■ Challenge
Copy the stretch of records from the line containing "At what coordinates should I click to accomplish: Focus" through the line containing "pos(125,107)", requests included, and offset every coordinate in the answers by adding 67 to each number.

■ Given data
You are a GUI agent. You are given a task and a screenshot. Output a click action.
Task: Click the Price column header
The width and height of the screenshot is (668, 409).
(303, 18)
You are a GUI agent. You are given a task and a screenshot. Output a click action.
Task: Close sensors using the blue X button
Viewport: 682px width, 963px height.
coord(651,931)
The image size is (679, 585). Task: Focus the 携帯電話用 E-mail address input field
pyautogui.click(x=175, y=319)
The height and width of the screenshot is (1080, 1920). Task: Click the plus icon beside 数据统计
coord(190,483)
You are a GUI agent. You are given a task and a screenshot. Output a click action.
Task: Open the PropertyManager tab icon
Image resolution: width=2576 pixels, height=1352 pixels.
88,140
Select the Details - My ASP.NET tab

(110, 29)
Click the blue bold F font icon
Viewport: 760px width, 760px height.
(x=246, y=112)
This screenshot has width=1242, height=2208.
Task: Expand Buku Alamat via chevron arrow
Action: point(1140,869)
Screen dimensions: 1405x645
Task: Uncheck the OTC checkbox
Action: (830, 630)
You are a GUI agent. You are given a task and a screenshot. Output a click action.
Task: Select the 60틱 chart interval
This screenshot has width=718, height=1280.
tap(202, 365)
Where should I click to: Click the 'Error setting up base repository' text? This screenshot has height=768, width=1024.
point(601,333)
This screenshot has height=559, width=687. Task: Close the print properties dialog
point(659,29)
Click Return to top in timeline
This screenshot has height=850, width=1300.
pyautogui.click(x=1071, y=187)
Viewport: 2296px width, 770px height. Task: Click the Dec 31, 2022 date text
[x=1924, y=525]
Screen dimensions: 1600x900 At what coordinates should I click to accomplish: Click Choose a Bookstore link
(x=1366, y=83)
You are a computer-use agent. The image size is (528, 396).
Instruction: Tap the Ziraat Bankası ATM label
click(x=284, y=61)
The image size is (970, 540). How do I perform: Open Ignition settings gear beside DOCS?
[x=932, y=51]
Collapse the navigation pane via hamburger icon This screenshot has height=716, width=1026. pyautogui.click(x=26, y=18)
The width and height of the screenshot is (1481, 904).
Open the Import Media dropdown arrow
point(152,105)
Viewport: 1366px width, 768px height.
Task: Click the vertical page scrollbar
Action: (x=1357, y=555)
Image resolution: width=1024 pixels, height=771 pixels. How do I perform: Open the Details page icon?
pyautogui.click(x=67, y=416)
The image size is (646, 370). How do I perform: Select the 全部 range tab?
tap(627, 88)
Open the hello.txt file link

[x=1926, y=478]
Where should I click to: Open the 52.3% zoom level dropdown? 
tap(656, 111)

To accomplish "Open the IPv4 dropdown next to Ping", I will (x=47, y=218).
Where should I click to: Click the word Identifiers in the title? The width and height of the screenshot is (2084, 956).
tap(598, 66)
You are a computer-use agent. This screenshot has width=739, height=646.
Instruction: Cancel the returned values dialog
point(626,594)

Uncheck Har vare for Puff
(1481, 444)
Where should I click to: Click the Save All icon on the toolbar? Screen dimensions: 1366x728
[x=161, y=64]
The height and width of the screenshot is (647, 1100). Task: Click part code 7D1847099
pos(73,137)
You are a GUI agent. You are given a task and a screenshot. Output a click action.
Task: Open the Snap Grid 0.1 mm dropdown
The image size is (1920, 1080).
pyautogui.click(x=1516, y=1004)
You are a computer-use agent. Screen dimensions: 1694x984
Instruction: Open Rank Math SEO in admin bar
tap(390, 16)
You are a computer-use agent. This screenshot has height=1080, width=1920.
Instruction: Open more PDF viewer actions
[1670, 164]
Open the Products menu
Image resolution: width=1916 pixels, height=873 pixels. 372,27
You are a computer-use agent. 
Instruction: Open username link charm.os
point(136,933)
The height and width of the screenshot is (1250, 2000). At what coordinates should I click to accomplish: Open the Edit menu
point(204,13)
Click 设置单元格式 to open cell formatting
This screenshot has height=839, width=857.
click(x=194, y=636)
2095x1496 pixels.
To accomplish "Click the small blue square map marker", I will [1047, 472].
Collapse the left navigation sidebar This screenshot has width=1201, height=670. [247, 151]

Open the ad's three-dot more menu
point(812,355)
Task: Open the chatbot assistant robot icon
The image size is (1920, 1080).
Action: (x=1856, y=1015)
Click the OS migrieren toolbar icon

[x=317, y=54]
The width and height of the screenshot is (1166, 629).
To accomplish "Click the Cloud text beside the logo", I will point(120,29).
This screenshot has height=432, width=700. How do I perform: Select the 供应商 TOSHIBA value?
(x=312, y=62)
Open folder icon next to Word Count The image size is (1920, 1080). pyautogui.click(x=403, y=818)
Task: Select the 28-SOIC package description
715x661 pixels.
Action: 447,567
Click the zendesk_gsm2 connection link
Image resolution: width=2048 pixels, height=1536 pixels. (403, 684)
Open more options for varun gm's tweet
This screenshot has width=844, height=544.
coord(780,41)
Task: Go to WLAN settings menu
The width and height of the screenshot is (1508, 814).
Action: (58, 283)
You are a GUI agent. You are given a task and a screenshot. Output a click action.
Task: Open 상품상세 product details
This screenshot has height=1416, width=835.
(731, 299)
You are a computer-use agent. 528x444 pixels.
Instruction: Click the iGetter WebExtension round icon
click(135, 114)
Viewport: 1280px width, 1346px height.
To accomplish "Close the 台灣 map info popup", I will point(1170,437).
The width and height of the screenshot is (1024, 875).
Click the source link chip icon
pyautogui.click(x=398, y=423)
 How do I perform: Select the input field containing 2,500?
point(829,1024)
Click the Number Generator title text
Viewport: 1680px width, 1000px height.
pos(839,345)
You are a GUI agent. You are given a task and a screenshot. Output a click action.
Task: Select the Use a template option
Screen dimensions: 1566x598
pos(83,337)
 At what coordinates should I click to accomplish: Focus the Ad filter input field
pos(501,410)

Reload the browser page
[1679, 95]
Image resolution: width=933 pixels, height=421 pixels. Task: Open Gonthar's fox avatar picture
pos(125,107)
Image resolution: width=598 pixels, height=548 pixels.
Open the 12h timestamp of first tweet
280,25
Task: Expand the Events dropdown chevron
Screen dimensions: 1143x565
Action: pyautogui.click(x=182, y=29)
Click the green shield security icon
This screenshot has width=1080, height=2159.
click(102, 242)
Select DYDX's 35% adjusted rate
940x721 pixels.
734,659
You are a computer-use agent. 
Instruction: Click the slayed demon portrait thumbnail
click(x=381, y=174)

■ Answer to this exercise
 At what coordinates should I click to accomplish: Focus the Ad filter input field
pos(568,477)

Reload the browser page
[1746, 162]
Image resolution: width=933 pixels, height=421 pixels. Task: Open Gonthar's fox avatar picture
pos(192,174)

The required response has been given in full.